Screenshot grounding data
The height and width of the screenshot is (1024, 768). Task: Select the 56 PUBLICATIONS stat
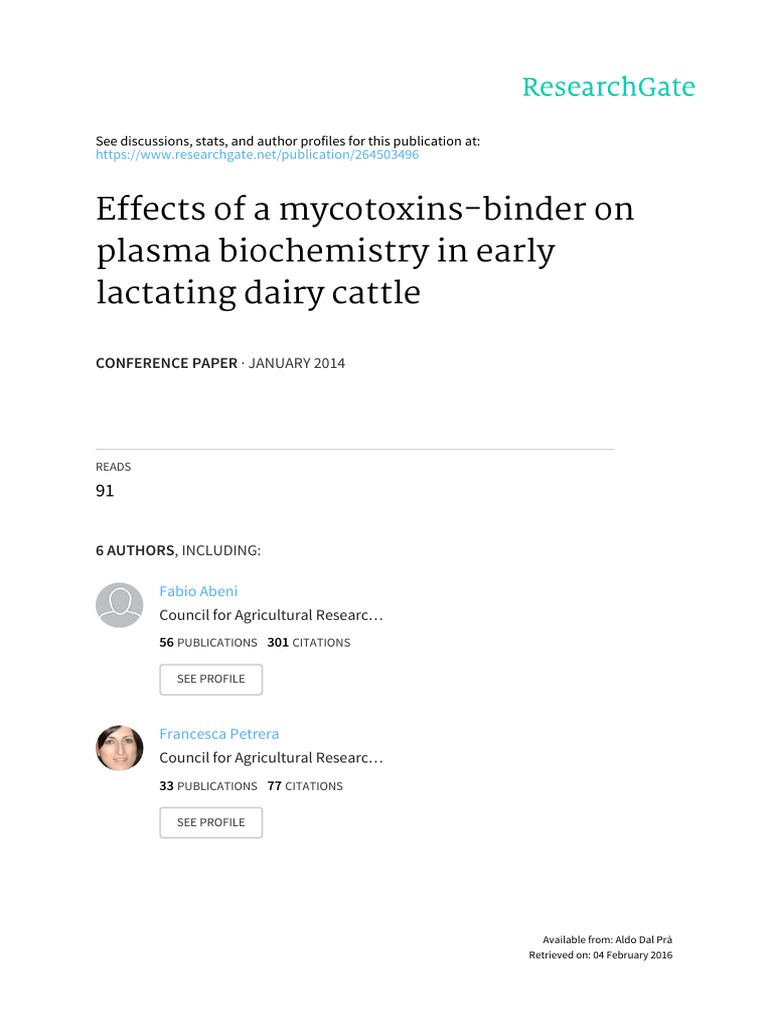coord(208,643)
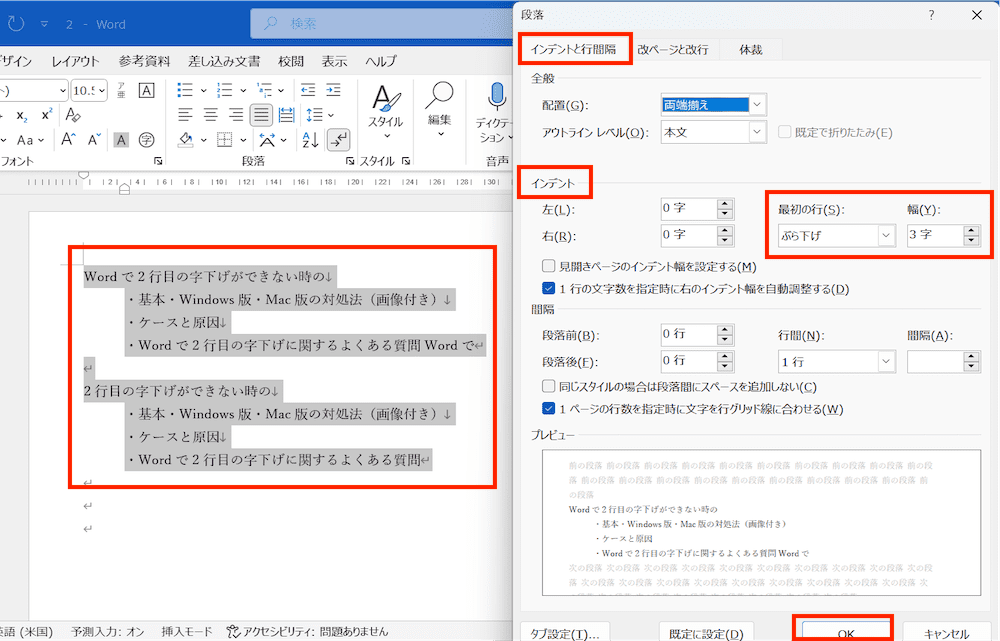The width and height of the screenshot is (1000, 641).
Task: Uncheck the 1 行の文字数を指定時 auto-adjust checkbox
Action: click(x=548, y=289)
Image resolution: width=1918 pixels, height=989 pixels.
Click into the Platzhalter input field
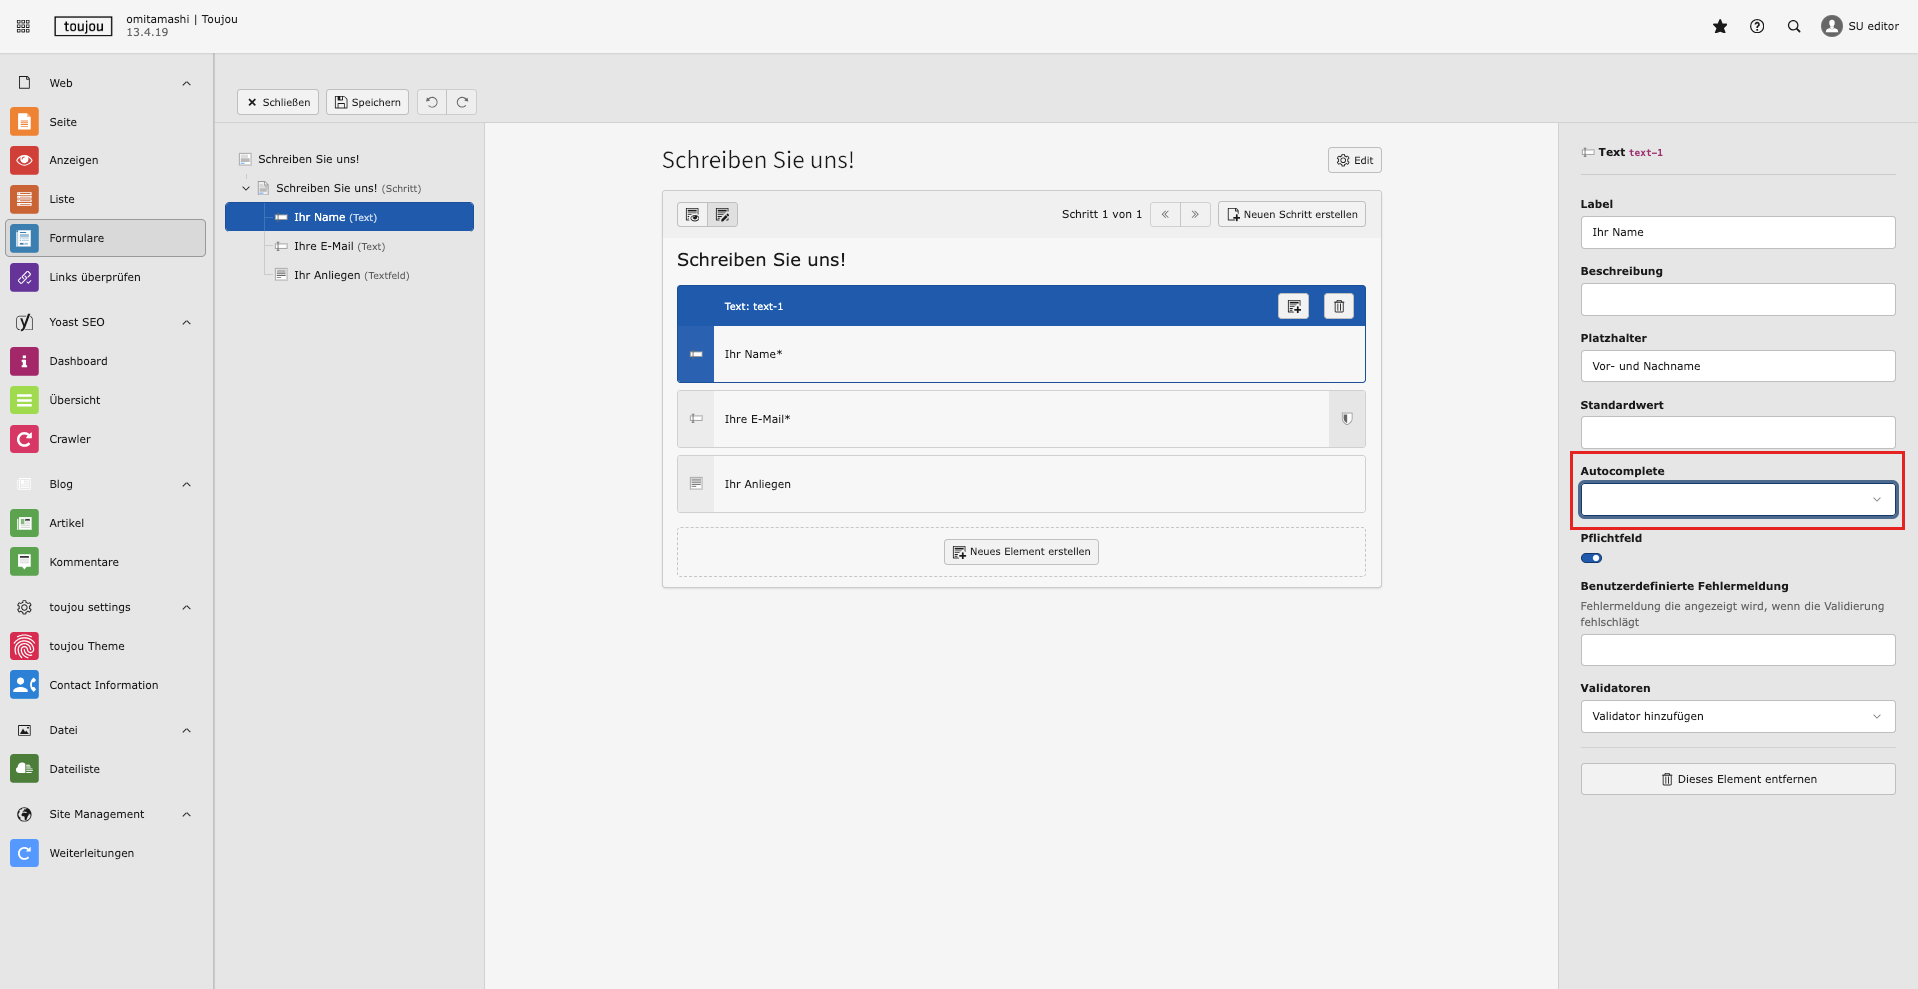pyautogui.click(x=1737, y=366)
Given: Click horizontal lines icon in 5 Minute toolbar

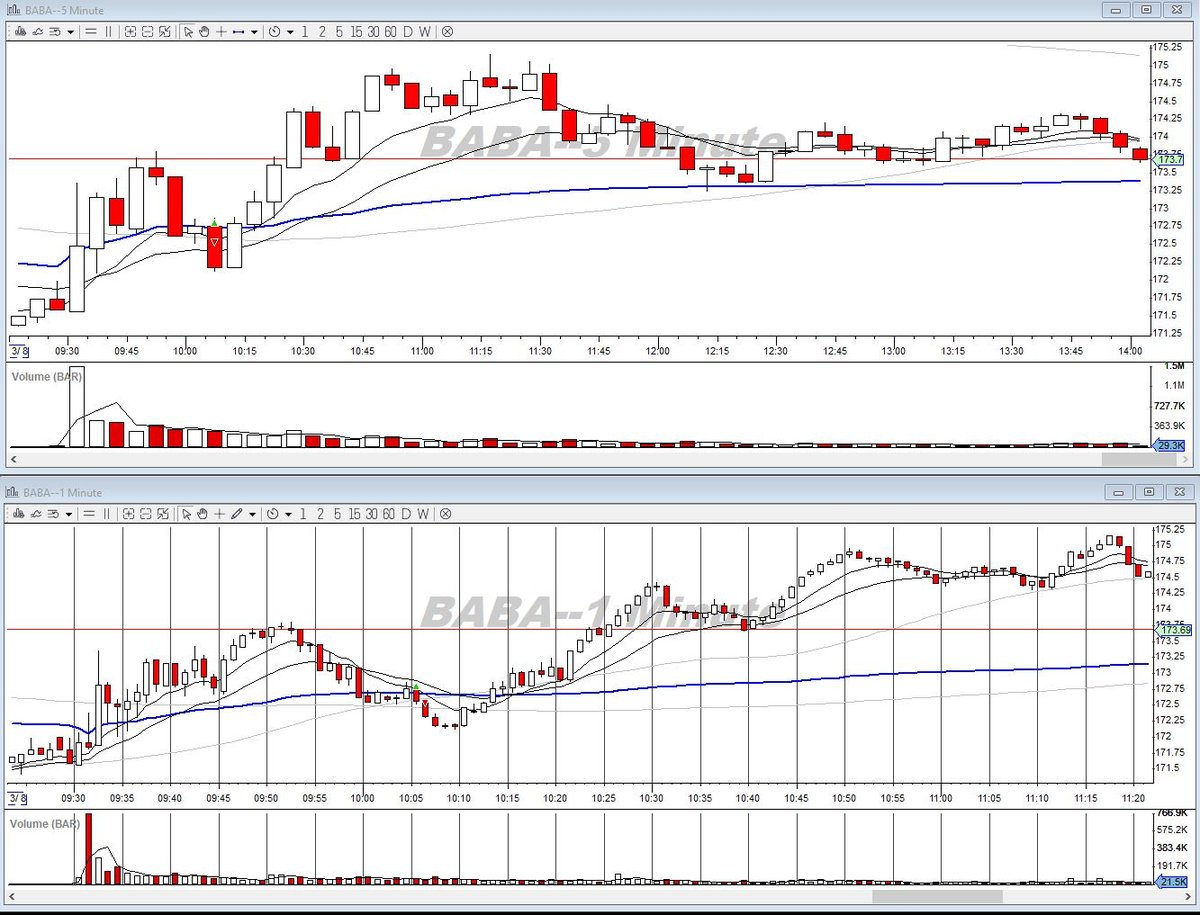Looking at the screenshot, I should tap(90, 31).
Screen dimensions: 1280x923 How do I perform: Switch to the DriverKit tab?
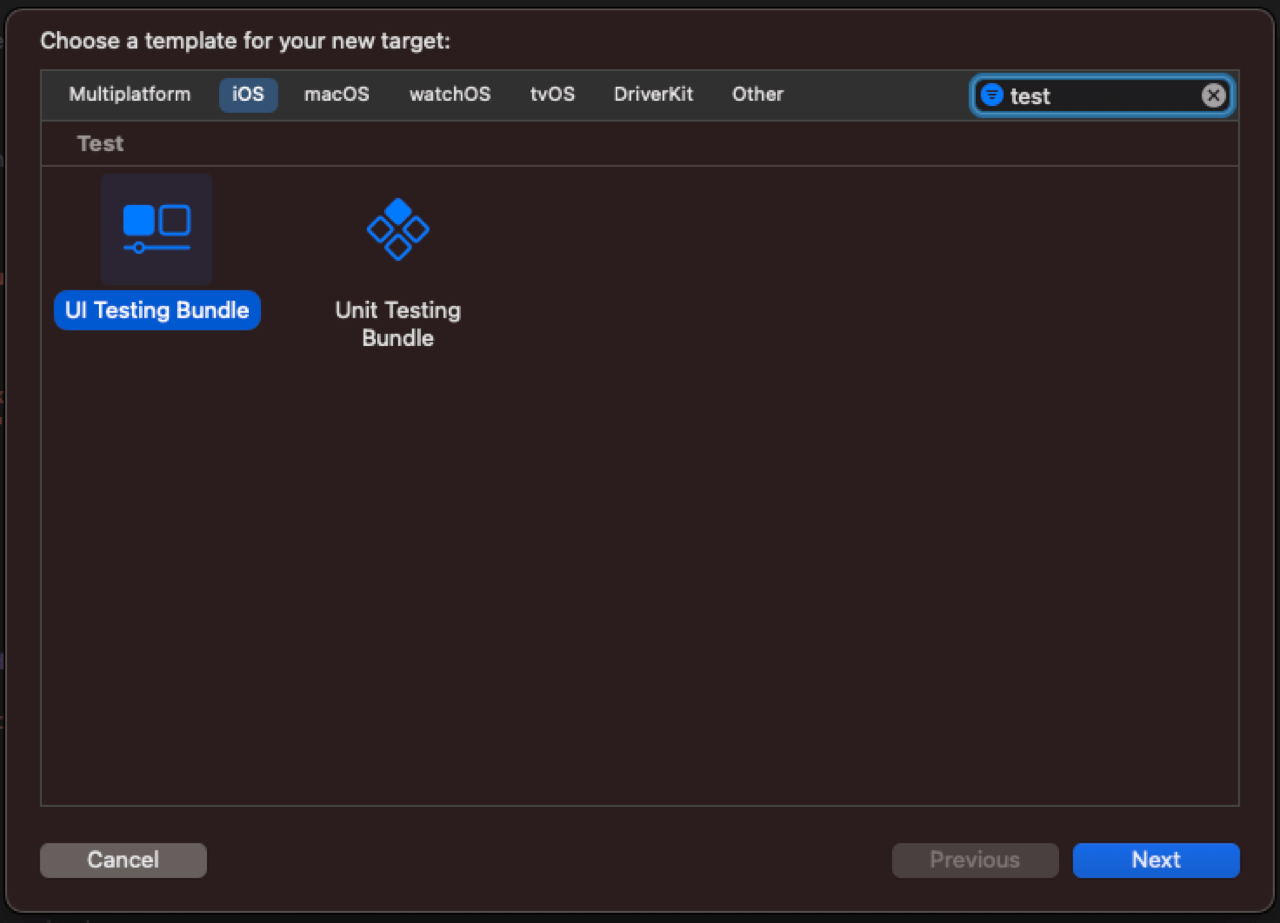(x=653, y=94)
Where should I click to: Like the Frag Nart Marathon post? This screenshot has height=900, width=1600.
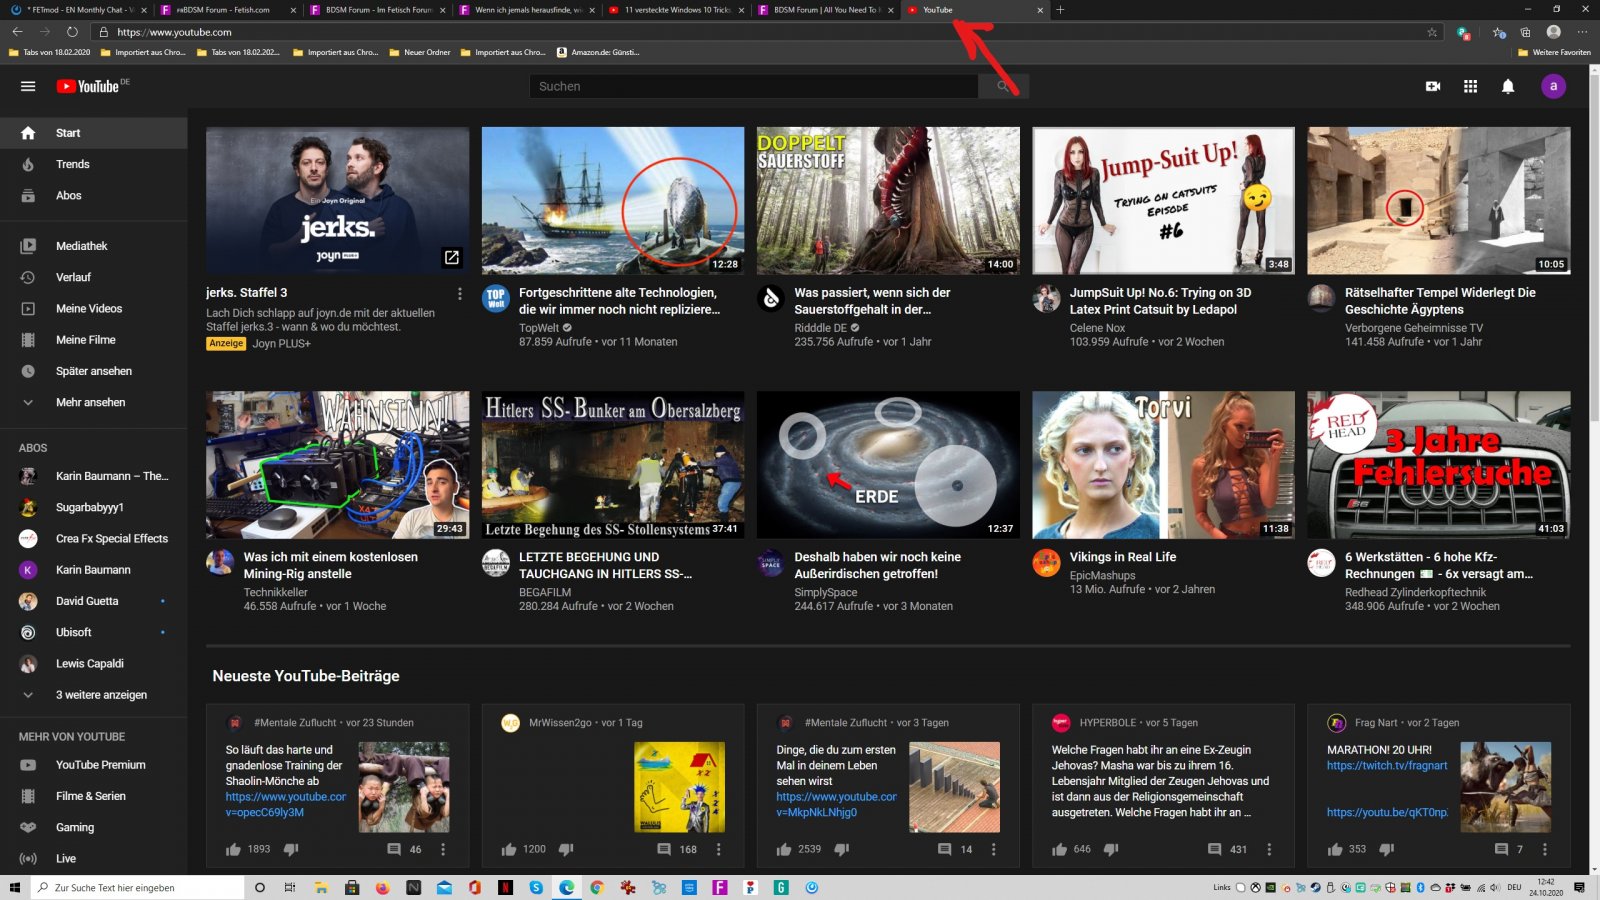click(1335, 849)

* **Directions for this task**
A verbatim copy of the entries, stripped of pictures, should be produced.

* **Result for this task**
The height and width of the screenshot is (1024, 768). Task: Select the 56 PUBLICATIONS stat
coord(208,643)
The width and height of the screenshot is (1000, 641).
Task: Uncheck the 1 行の文字数を指定時 auto-adjust checkbox
Action: click(x=548, y=289)
Image resolution: width=1918 pixels, height=989 pixels.
Click into the Platzhalter input field
pyautogui.click(x=1737, y=366)
Given: Click horizontal lines icon in 5 Minute toolbar

Looking at the screenshot, I should tap(90, 31).
Screen dimensions: 1280x923 How do I perform: Switch to the DriverKit tab?
(x=653, y=94)
Where should I click to: Like the Frag Nart Marathon post? This screenshot has height=900, width=1600.
click(1335, 849)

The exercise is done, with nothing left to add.